■ Material to process

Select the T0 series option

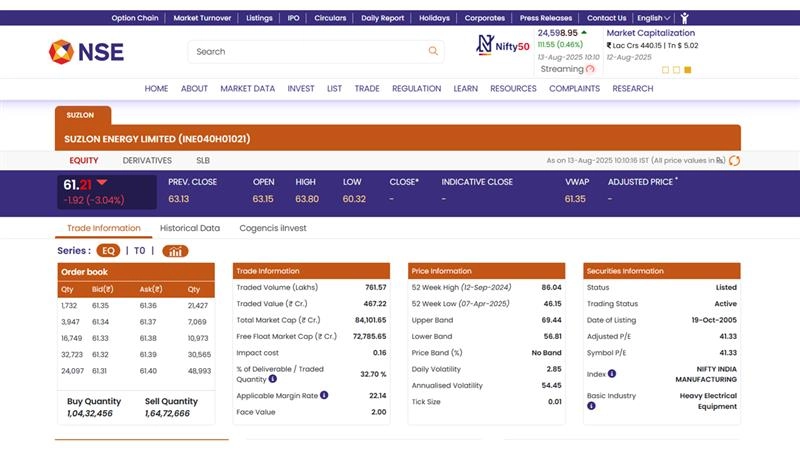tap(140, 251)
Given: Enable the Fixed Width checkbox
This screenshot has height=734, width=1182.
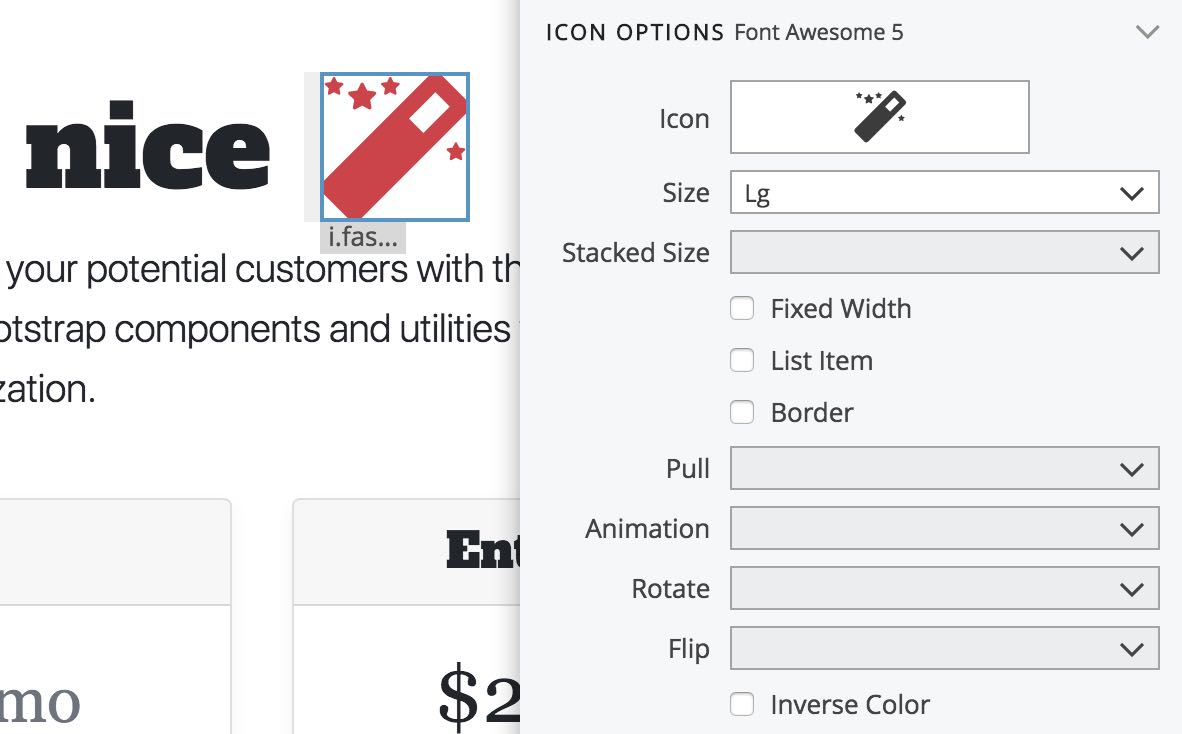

==

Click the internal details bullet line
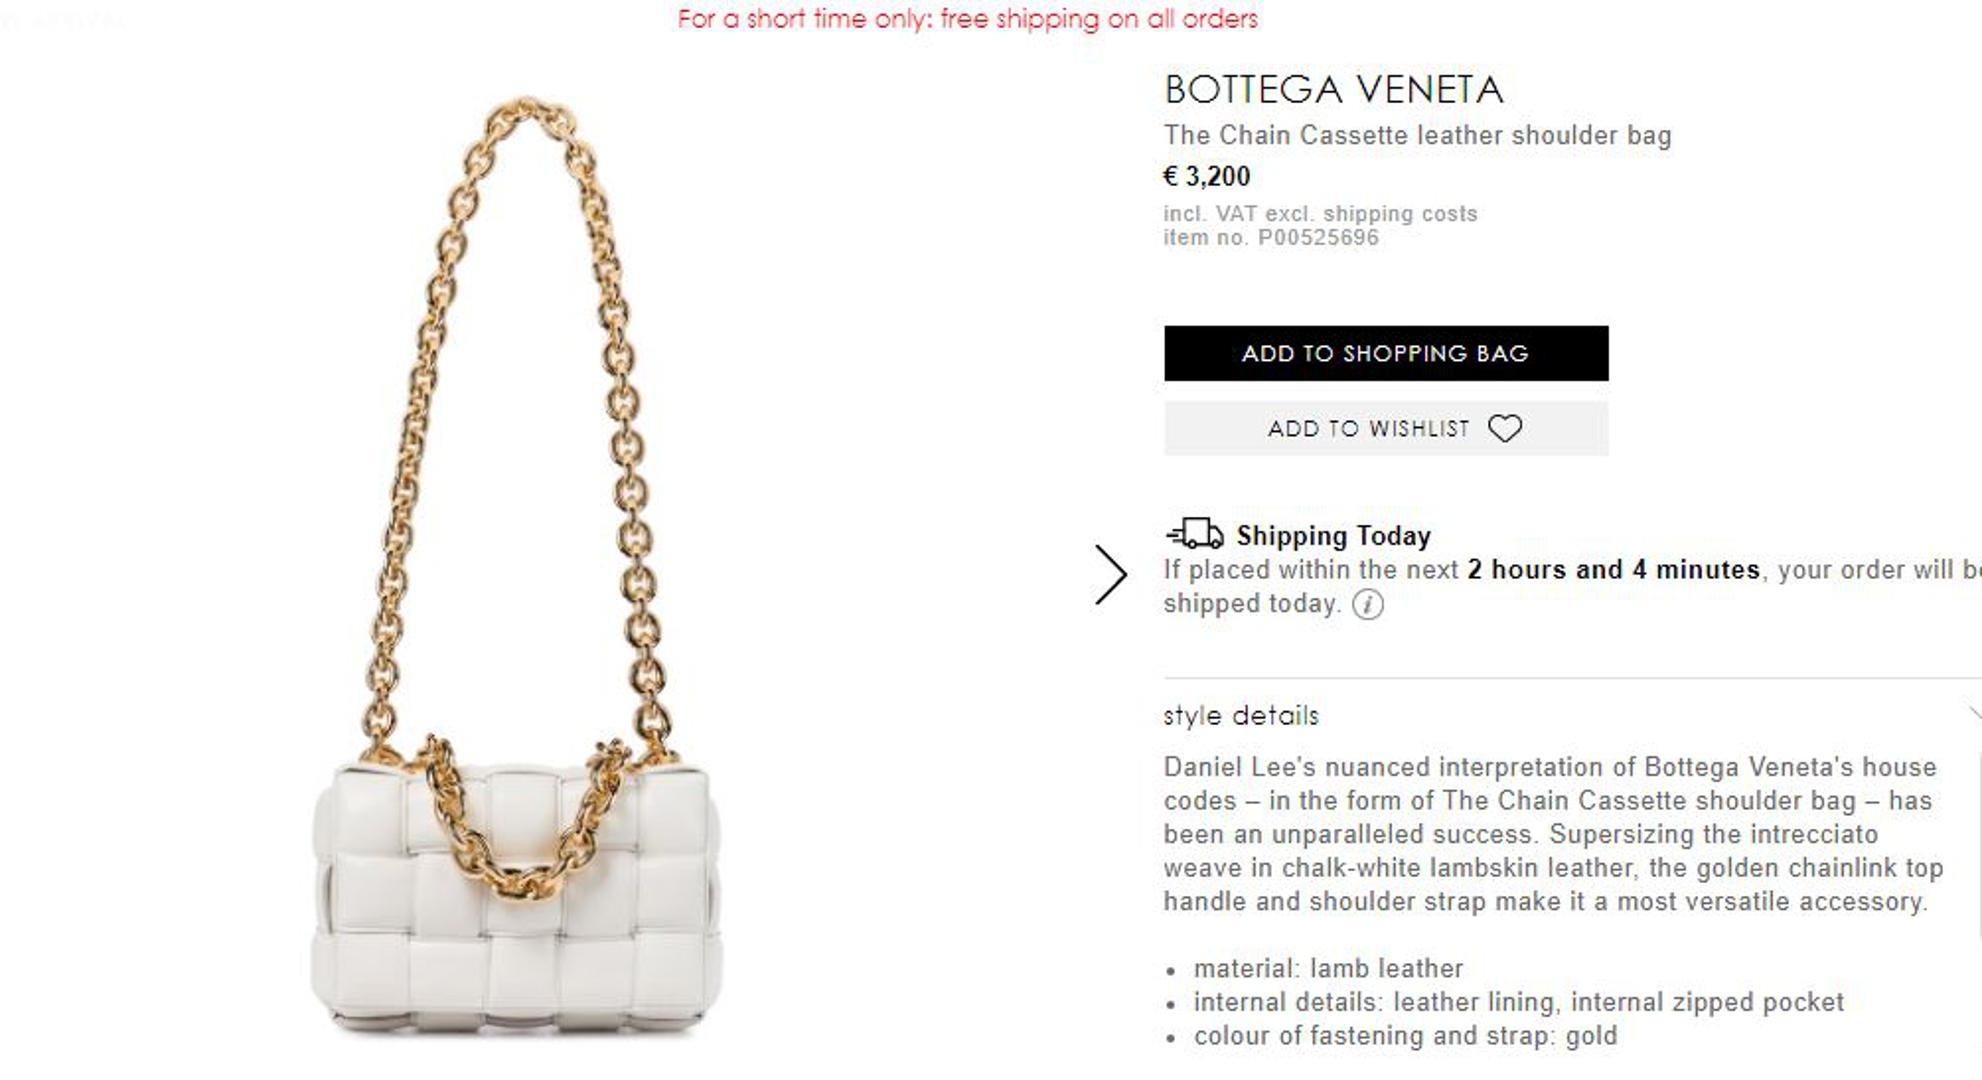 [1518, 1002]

...

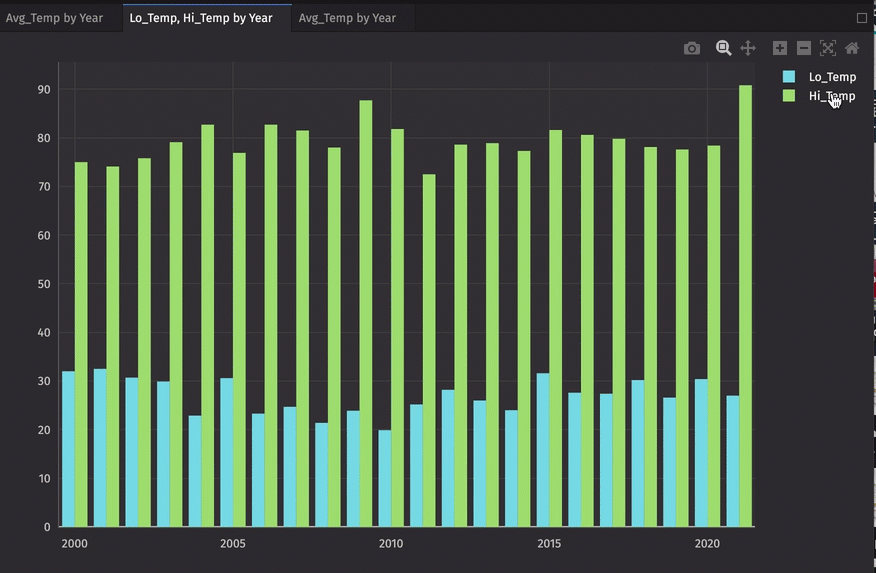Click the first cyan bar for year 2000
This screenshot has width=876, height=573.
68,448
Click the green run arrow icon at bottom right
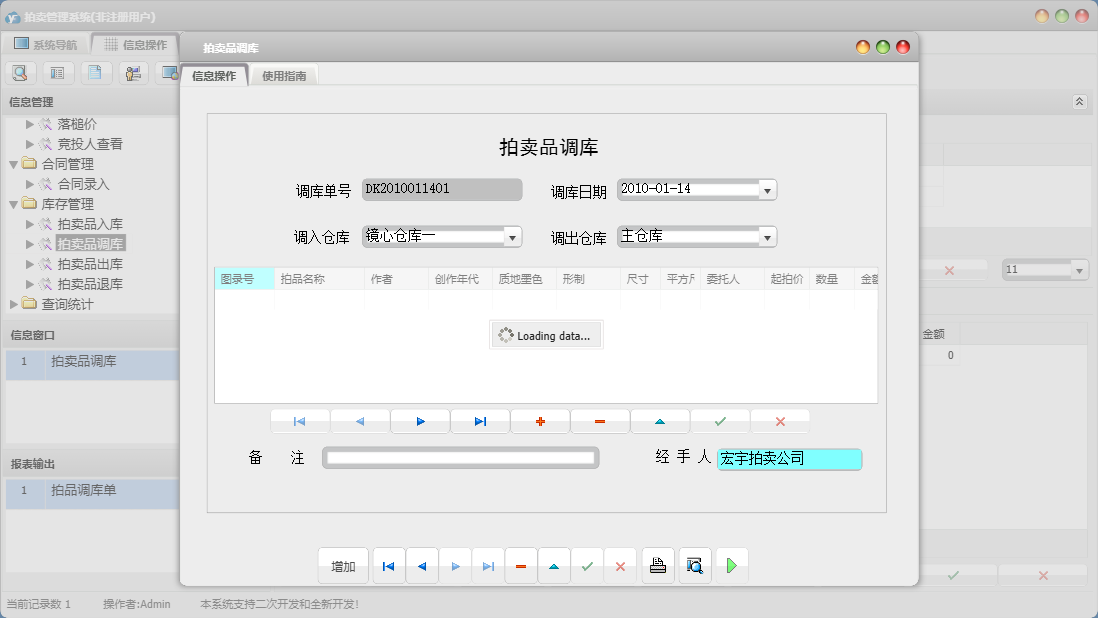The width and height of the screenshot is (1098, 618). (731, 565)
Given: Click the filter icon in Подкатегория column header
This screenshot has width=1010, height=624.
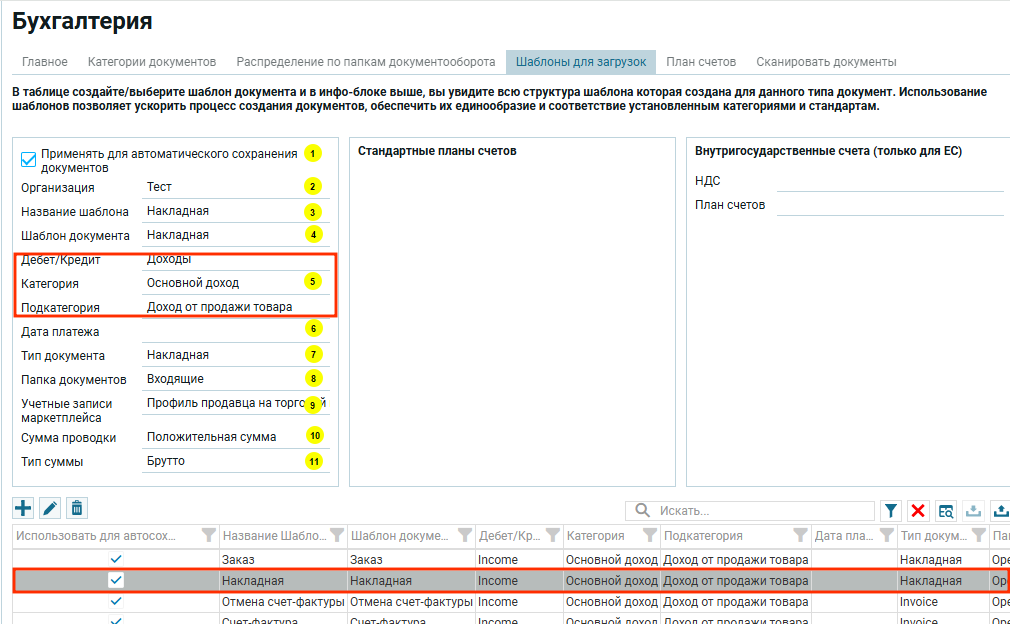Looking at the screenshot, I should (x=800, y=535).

■ Task
Out of the records above, set down only the lines from the one that contains "Select the T0 series option" through the one that contains "This screenshot has height=734, width=1182.", unchanged and without the pictures.

■ Answer to this exercise
Select the T0 series option

tap(140, 251)
Given: Enable the Fixed Width checkbox
This screenshot has height=734, width=1182.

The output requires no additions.